The Jews living in the Diaspora understand that they are just one segment of the larger communities in which they live. Most Diaspora Jews understand that they can’t reshape the world around them to accommodate emotional and cultural preferences. We in the Diaspora make numerous compromises with the “larger” world in which we live everyday. Apparently, some of our sisters and brothers in Israel don’t understand why they should have to make religious, cultural or political compromises with people they deem as less religious or less patriotic than themselves.
In short, some very unsophisticated, provincial Jews are experiencing the contradictory emotions of feeling empowered by living in a Jewish state while simultaneously feeling threatened by a pluralistic society in which there is a diversity in beliefs, politics and lifestyle.
For the record let’s acknowledge the remarkable accommodations Israel affords haredim and political, right-wing zealots:
Well over half a million Israelis now live beyond Israel’s 1967 borders in “legal” settlements on the West Bank. If you want to be a courageous settler staking a claim for the Jewish State on in the “territories” there are lots of legal Jewish communities to live in on the West Bank.
The synagogues of haredim are in large part, built and paid for by the State; the salaries of most rabbis are covered by the government’s Ministry of Religion. Israel provides free religious education to almost every flavor or Orthodoxy there is. Tens of thousands of haredi men are excused from required military service every year and provided with a living-stipend so they can dedicate their lives to the study of Torah and making babies.
The violence plaguing Israel at this time must not be tolerated or treated as a social aberration that requires mediation and compromise.

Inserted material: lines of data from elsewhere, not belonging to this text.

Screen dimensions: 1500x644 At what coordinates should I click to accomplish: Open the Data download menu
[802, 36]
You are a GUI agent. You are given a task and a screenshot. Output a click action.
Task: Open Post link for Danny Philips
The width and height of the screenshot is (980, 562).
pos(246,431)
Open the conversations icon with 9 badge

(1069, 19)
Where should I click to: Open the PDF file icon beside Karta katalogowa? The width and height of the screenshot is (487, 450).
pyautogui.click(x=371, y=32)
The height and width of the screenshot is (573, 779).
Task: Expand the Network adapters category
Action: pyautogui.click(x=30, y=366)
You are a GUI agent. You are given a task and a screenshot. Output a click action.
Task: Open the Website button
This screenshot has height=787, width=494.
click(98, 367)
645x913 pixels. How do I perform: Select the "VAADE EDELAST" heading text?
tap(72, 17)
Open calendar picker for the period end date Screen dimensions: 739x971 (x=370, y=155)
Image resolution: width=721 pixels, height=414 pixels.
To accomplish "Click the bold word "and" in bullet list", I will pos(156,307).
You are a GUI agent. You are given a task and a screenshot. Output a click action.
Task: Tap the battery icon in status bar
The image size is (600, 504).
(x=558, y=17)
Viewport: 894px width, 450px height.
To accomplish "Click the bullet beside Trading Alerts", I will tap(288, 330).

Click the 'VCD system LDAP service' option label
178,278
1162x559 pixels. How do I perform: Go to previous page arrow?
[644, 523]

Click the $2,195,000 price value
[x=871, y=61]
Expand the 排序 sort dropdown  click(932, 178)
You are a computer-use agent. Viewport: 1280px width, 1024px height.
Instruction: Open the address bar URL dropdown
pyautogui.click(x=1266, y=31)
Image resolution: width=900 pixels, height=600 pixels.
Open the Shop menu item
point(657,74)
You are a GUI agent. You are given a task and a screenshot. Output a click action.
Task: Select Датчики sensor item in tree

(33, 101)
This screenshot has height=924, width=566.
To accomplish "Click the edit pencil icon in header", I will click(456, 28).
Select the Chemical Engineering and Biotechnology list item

Like the emotionally infantile wife-beater who wants to bully and violate his victim, those inclined to burn mosques, burn books, demand that their cultural and religious standards be practiced by all should, upon breaking the law, be treated as nothing less than common criminals.
A person who is not mature enough to handle an intimate relationship with another human being, is not obligated to remain married. Likewise, a Jewish person who lacks the emotional maturity to handle living in a democratic, pluralistic Jewish State is not obligated to remain there. But like sharing ones life with another person, such people should not be under any delusions that he or she has a right to control the lives and behavior of others.
Do you have any idea how damaging this haredim story is to Israel’s image? I have always been a friend of Israel and encouraged American financial and military support, but my enthusiasm is noticeably waning at the display of the Taliban-like behavior of the ultra-religious fanatics. If the Israelis can’t control their lunatic fringe from mayhem and violence, how exactly is Israel better than the rest of the Middle Eastern quagmire that the U.S. is stuck in? Get a grip on the haredim, and quickly, or the consequences will be dire.